'This captivating account . . . is the story of an ordinary soldier, but an extraordinary man. I commend this book most warmly.'
Richard Dannatt, General The Lord Dannatt GCB CBE MC DL, Chief of the General Staff 2006-9
The son of a Hull butcher, Neville 'Timber' Wood volunteered in 1939, at the age of nineteen, to join the British Army's Tyne-Tees 50th Northumbrian Division. Timber was in many ways an entirely unremarkable soldier - he won no medals for gallantry, though he exhibited conspicuous bravery day after day, for years, and he rose no higher through the ranks than Lance Corporal. Nonetheless, he had an extraordinary war. As a driver for the Royal Army Service Corps, Timber's job was to get supplies of food, but above all ammunition, to the front line. It was a job with a higher casualty rate than front-line troops.
The 50th Division was the principal fighting division of the British Army in the Second World War. Four men of the 50th were awarded Victoria Crosses, more than any other division. It was last off the beach at Dunkirk and the first back on it on D-Day; they were at the heart of El Alamein and the Sicily landings and fought all the way from Normandy to Germany, where he saw first-hand the horrors of the Bergen-Belsen concentration camp.

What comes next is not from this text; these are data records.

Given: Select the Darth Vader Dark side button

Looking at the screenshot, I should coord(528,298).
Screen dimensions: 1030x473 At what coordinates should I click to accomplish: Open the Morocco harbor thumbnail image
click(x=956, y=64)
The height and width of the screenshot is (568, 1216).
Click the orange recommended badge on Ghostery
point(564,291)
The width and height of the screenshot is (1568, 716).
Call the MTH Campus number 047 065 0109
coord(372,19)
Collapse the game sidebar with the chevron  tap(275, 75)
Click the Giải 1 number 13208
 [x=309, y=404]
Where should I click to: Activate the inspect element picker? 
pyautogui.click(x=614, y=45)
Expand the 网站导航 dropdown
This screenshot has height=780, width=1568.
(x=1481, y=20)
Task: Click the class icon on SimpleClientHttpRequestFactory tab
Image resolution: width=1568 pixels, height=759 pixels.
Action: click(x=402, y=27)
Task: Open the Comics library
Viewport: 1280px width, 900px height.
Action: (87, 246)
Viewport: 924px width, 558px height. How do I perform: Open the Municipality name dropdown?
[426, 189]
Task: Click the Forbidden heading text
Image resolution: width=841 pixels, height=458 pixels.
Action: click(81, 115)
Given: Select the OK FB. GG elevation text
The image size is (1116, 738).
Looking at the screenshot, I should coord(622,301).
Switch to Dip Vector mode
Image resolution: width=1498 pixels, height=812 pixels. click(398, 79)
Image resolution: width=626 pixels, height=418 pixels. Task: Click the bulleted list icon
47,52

Timber's story is pretty much the British war experience from the point of view of an ordinary soldier. He was even captured, saw Rommel and escaped. This book, written by his son Mike, is based on Neville's extensive wartime diaries and letters home as well as on long conversations between the two of them after Mike had the diaries transcribed as a gift for his father in 2006. Timber died in 2015.